Those who say that the Opposition should get behind Leo Brincat now that he is “Malta’s nominee” are wrong. Their reasoning that everybody should pull together to save face in front of foreigners is straight out of the boondocks. If Leo Brincat, like Toni Abela before him and for pretty much the same reasons, is an unsuitable and offensive nominee, then he is an unsuitable and offensive nominee, and the Opposition is in duty bound to oppose his nomination rather than participate in corruption and abuse and get behind him.

Brincat, who played a significant part in the foul, corrupt, violent and oppressive governments led by Dom Mintoff and Karmenu Mifsud Bonnici, is a thoroughly offensive choice.

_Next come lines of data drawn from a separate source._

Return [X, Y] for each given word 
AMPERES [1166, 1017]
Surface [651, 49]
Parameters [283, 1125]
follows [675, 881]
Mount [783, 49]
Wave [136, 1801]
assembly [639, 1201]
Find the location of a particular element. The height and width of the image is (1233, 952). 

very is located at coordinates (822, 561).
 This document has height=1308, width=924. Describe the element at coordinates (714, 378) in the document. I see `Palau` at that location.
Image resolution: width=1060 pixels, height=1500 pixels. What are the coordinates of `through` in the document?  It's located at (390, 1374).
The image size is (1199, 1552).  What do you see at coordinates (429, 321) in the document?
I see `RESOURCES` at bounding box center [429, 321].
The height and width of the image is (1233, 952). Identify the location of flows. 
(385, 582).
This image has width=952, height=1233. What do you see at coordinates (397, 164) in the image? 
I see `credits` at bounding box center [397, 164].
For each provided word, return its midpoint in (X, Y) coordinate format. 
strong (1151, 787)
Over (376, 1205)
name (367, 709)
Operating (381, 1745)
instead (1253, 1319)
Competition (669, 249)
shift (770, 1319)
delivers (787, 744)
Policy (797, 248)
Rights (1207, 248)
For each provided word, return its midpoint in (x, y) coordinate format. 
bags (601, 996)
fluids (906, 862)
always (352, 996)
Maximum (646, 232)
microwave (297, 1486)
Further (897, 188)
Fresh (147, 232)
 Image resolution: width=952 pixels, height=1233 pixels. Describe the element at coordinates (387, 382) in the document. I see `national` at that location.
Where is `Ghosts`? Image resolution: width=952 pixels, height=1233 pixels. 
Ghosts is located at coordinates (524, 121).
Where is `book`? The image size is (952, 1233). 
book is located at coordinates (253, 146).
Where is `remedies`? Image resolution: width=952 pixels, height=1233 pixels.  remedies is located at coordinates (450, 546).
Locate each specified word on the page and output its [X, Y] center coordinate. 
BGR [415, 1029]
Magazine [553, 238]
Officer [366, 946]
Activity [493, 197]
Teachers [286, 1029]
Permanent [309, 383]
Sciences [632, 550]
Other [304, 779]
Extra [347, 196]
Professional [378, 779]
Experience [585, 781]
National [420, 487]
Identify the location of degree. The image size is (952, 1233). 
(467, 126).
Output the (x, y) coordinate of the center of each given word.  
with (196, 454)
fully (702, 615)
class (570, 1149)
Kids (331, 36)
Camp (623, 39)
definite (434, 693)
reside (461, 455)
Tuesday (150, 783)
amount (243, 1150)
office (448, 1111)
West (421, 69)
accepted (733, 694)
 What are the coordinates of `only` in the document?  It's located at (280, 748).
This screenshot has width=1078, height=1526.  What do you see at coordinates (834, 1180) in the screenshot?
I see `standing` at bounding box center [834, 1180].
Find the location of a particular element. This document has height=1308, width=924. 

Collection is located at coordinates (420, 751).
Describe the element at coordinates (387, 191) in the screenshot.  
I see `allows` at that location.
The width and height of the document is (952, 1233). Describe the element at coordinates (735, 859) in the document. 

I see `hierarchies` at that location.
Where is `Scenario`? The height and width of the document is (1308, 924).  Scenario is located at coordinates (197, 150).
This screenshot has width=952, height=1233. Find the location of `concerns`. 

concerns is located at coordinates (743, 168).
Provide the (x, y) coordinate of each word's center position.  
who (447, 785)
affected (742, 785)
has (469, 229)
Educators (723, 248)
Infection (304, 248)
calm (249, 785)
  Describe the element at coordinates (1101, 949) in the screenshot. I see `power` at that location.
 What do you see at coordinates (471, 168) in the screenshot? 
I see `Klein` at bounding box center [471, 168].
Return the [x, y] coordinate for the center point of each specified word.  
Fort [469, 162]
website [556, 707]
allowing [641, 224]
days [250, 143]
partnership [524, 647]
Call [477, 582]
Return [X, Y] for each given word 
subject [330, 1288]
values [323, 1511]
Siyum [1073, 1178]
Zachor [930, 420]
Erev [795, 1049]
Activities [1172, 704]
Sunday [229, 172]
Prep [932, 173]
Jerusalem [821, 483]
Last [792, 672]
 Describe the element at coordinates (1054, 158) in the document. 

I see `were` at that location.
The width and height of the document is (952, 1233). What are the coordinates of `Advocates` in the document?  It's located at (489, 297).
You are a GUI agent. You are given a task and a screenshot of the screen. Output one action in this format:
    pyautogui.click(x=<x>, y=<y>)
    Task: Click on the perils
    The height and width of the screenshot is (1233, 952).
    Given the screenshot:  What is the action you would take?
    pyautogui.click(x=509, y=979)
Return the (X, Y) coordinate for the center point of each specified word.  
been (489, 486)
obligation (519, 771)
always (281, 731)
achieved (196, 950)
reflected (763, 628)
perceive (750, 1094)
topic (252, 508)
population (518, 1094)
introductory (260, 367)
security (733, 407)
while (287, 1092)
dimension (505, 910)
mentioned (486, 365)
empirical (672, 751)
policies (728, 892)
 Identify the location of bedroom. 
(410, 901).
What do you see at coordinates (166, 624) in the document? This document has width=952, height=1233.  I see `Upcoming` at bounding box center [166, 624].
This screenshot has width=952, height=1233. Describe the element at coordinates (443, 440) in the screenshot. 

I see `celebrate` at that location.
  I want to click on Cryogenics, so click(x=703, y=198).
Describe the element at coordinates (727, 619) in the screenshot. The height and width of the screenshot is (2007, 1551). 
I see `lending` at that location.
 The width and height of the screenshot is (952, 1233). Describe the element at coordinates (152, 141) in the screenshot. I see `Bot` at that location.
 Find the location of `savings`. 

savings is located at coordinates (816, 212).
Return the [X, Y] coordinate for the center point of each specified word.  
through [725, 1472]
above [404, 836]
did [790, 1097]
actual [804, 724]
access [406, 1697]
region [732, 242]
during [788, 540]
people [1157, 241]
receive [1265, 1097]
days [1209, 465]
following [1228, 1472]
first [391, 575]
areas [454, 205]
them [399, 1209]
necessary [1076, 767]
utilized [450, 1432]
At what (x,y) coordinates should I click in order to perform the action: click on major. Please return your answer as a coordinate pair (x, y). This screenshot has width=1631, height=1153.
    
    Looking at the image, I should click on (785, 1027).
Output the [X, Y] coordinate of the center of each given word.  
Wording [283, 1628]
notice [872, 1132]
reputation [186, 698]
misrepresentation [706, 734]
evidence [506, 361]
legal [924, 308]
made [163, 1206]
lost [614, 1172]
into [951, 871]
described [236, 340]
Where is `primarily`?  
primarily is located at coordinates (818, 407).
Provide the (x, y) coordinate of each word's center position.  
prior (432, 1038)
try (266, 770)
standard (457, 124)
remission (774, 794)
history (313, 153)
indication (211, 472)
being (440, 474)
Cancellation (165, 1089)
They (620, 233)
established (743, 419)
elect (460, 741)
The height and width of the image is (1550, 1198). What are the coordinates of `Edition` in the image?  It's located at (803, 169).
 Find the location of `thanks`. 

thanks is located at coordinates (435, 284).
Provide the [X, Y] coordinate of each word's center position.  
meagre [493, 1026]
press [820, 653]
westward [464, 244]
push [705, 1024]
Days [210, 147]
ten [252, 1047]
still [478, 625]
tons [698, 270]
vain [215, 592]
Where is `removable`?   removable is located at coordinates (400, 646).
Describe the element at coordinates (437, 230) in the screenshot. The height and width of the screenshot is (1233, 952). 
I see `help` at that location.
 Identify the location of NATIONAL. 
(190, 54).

It is offensive to the European Court of Auditors, and it is offensive to all decent people in Malta. It is also highly offensive to the far more suitable candidates who have been bypassed purely so that Muscat can get Brincat out of the way and clear a space in the cabinet for Jose Herrera and another one in parliament for Toni Abela (who will then probably also be given a seat in the cabinet at an official level, as a minister, rather than just sitting in for cabinet meetings as he does now).

The Opposition should not participate in this kind of abuse, cronyism and corruption. Muscat should not demand that it tags along and cooperates with his corrupt and abusive plans. The Opposition should instead demand the meritocracy which Muscat promised all the way up to 8 March 2013, and to which he then gave a two-fingered salute. In other words, a thoroughly suitable candidate for the European Court of Auditors, from the private sector or the public service.

European institutions are not elephants’ graveyards for decaying and substandard politicians who prime ministers want out of the way for reasons best known to themselves.